Exercise aim: For each line in the data that includes "dropdown", make a copy.

Collected data:
• • • •
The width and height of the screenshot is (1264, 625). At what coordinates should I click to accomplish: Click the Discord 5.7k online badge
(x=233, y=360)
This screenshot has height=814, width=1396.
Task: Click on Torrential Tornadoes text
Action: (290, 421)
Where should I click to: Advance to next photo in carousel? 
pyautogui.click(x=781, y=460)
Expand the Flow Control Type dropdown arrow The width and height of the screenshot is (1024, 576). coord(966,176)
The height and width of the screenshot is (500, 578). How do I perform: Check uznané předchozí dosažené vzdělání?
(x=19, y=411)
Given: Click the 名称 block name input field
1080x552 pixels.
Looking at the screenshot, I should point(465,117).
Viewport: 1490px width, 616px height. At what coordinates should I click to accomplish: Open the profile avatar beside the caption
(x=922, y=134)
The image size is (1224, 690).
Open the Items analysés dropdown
• • • •
Solution to this problem:
Expand the Flow Control Type dropdown arrow The width and height of the screenshot is (1024, 576). coord(966,176)
Open the Items analysés dropdown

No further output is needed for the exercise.